— Complete the following —
- 1) In the passage about Micron, how far into the future does the company's order backlog extend?
- 2) Carry the passage about Micron forward from its final sentence.
╭─ Text segment
The setup for Micron is straightforward: data centers want the fastest memory chips available, Micron makes them, and demand is running well ahead of supply. That's why analysts—who have historically lagged on this stock—keep revising estimates upward, and why the order backlog tells a more compelling story than the revenue line alone.

Navellier calls Micron something close to a monopoly in the data center memory segment. Samsung (OTCMKTS: SSNLF) competes on volume, but for hyperscalers building out AI infrastructure, Micron's high-bandwidth memory is the preferred choice.

That preference translates directly into operating margins. When you have pricing power in a supply-constrained market, margins expand—and Micron's have.

He ranks Micron at the top of his eight-factor fundamental model, which weighs sales growth, margin expansion, earnings stability, analyst revisions, and surprise history. Recent upward revisions across the analyst community, he notes, are a reliable signal of what's coming. Micron's last earnings report blew past expectations, and Navellier sees that pattern continuing—particularly given that analysts in this space are notoriously conservative, penalized more for overestimating than for being late.

The order backlog, extending roughly two to three years out, driven by data center construction, is why he isn't treating this as a late-cycle trade. More than half of U.S. construction activity is currently tied to data center builds, and whoever has the chips has the leverage.
╰─
╭─ Given material
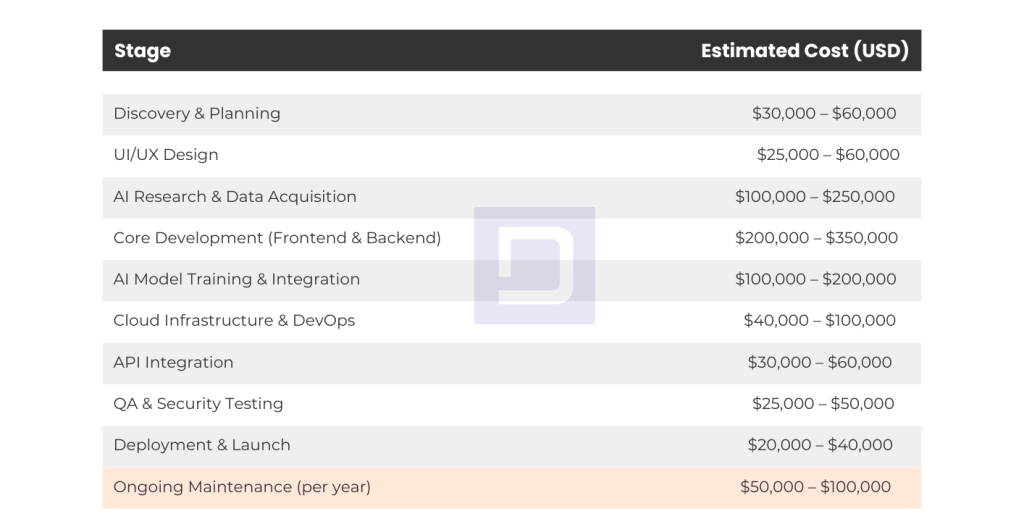Select Core Development (Frontend & Backend) label

pyautogui.click(x=277, y=238)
╰─
— Results in order —
- 1) Roughly two to three years out.

- 2)
The Reliability Play in an Unreliable Market

Not every data center storage decision comes down to the fastest chip. Reliability matters enormously—downtime in a hyperscale facility is catastrophic—and that's where Seagate has built its reputation over decades of enterprise deployments.

Navellier calls Seagate his favorite solid-state name in the group. Its data center business is accelerating as the transition from spinning hard drives to solid-state drives continues across enterprise deployments, and the company's reputation for bulletproof performance has made it a preferred vendor for operators who can't afford failure.

That brand equity is doing real work in a market where procurement decisions are increasingly driven by reliability track records, not just spec sheets.

Revenue and earnings growth have been strong, and Seagate scores well on his fundamental model—though at a higher multiple than Micron. That premium doesn't concern him. Storage has historically demanded a higher valuation than DRAM, and Seagate's market share position and switching costs justify the spread. His posture: ride it as long as the fundamentals hold.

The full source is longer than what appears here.